Tbx18 transduction

= Tbx18 transduction =

Tbx18 transduction is a method of turning on genes in heart muscle cells as a treatment for certain cardiac arrhythmias. Currently this therapy is in the very early stages of experimentation, having only been applied to rodents. Before this treatment can be used in humans, successful tests on larger animals need to be completed followed by human clinical trials. This treatment is one of the many forms of gene therapy that are currently being researched for use in different diseases.

Tbx18 gene therapy is aimed at treating a group of arrhythmias known as sick sinus syndrome. In a healthy heart, sinoatrial (SA) nodal cells act as the heart’s pacemaker and cause the heart to beat in a regular rhythm. Approximately 10 thousand of the 10 billion cells in the heart are SA nodal cells. Although they make up a relatively small portion of the heart SA node cells play a crucial role in the heart’s function. The problem in sick sinus syndrome is that the SA node is not functioning properly and is causing an irregular heartbeat. Currently the treatment for sick sinus syndrome is to remove the SA nodal cells that are not functioning properly (?) and to implant an electronic pacemaker to maintain a regular rhythm.

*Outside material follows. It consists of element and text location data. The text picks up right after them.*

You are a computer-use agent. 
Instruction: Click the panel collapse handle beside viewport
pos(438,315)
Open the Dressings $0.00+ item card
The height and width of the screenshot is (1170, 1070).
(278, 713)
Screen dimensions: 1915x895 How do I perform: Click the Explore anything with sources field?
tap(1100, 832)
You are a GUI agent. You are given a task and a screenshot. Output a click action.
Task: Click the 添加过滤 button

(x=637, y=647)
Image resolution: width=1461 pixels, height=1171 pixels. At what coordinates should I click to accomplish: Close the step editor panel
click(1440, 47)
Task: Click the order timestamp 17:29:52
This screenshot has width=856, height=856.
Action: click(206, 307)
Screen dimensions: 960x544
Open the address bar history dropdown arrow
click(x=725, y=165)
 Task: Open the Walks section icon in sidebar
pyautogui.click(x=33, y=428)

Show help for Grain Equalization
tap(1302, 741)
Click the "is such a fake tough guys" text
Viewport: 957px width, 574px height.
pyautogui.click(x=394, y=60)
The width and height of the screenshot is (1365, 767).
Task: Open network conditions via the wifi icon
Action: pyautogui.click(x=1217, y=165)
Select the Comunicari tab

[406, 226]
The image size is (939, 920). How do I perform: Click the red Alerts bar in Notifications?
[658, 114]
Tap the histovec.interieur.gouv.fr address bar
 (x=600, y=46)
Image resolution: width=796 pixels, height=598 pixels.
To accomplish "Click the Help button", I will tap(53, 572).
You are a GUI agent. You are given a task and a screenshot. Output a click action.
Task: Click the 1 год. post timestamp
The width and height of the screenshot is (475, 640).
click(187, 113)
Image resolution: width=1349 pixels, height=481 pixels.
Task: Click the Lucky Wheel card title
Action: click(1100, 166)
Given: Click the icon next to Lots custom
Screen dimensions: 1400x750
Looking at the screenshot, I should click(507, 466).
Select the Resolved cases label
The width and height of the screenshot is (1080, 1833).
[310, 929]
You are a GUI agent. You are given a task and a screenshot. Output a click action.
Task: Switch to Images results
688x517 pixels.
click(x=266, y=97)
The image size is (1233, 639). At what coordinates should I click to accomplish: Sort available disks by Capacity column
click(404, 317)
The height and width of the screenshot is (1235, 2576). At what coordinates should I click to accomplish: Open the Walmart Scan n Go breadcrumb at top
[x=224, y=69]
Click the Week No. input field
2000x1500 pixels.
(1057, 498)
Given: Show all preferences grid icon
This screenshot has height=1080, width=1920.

The Tbx18 gene is required for development of pacemaker cells in the heart during fetal development but is normally not functional after birth. Expression of Tbx18 after birth requires adenovirus vectors to deliver the gene into the atrial myocytes. Tbx18 transduction converts atrial muscle cells into SA node cells that initiate the heartbeat. An engineered virus carrying the Tbx18 gene is injected into animals and infects atrial muscle cells. Inside atrial muscle cells the Tbx18 gene is expressed. Tbx18 turns on genes that drive SA node cell development, simultaneously turning off genes that create atrial muscle cells. Tbx18 gene therapy has been successful in rodent hearts, converting atrial muscle cells into SA node cells by expression of the Tbx18 transcription factor. Tbx18 expression in atrial myocytes was shown to convert them into functional SA nodal cells in an experiment done in rodents. These converted SA node cells are able to respond to the nervous system, allowing the heart to be regulated as normal.

Adenoviral TBX18 gene transfer could create biological pacemaker activity in vivo in a large-animal model of complete heart block. Biological pacemaker activity, originating from the intramyocardial injection site, was evident in TBX18-transduced animals starting at day 2 and persisted for the duration of the study (14 days) with minimal backup electronic pacemaker use. Relative to controls transduced with a reporter gene, TBX18-transduced animals exhibited enhanced autonomic responses and physiologically superior chronotropic support of physical activity. Induced sinoatrial node cells could be identified by their distinctive morphology at the site of injection in TBX18-transduced animals, but not in controls. No local or systemic safety concerns arose. Thus, minimally invasive TBX18 gene transfer creates physiologically relevant pacemaker activity in complete heart block, providing evidence for therapeutic somatic reprogramming in a clinically relevant disease model.

The currently used electronic pacemakers have drawbacks such as equipment malfunction, limited battery life, lack of nervous system regulation, and risks associated with implantation of the device in one’s chest. Creation of a biological pacemaker could prove to be a feasible alternative that eliminates some of the problems associated with electronic pacemakers. Various gene and cell-based approaches of creating a biological pacemaker have been looked at over the last few years. The method of turning on Tbx18 genes in heart muscle cells is a new method being researched that, so far, has shown promise for being effective.